Jason Stanley has a really interesting piece in the NY Times on political dishonesty. He argues that public distrust of politicians is so strong that “it has undermined the possibility of straightforward communication in the public sphere. The expectation is that any statement made either by a politician or by a media outlet is a false ideological distortion. As a result, no one blames politicians for making false statements or statements that obviously contradict that politician’s beliefs.”
He moves on to make a very striking suggestion:
An assertion is an attempt to transfer one’s knowledge to one’s audience. It is clearly not true that Obama is seeking to undermine work requirements on welfare. Everyone either knows that it’s not true or can easily find it out by reading what independent fact checkers have said in easily available articles on the Internet. Furthermore, the Romney campaign knows this. So the Romney campaign is not intending to make an assertion. Given this, it’s unfair to accuse the campaign of lying. As I have argued before, it may not be possible to assert or lie anymore in a presidential campaign.
While I think this is really interesting and provocative, I don’t find myself in agreement. Some reasons:
1. We don’t treat the political arena in the way that we would if we thought politicians really weren’t in the business of making assertions. When politicians are fact-checked and their lies are pointed out, this isn’t treated as an error in the way that it would be if someone fact-checked an obviously fictional movie.
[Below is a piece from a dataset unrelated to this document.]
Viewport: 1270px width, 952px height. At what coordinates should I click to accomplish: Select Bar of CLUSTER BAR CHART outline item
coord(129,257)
2. Political lies DO still cause widespread outrage. In fact, the political lies of the right cause outrage on the left. And the political lies of the left cause outrage on the right. Our reactions manifest a partisanship in terms of which lies we care about (or even acknowledge as lies). But for pretty much everyone paying attention to politics, there are some lies that they notice and care about. (And it’s clearly not true that NO ONE blames politicians for their lies. A quick glance at Jender-Mom’s FB updates during the Republican convention is enough to make that clear!)
A key point in Stanley’s argument is that the people cheering Ryan’s speech surely knew he was making speaking falsehoods, but they applauded nonetheless. But there are two possible explanations of this which Stanley doesn’t consider: that they were in fact quite ignorant, or that they enjoyed their guy’s lies. Personally, it seems to me the first is really quite likely given the many other falsehoods the Republican audience believes (e.g. about global warming).
Another key point for Stanley is the claim that the Romney campaign doesn’t mean their intended audience to believe what they’re saying. But I’m also unconvinced of this. Their main intended audience is surely undecided voters. And my impression is that undecided voters are also pretty poorly informed voters (how many people do you know who really follow politics and haven’t made up their minds?). There’s no reason to suppose these people will know that Ryan was lying.
So, I’m not sure I agree. But I am finding it really useful to think through this stuff.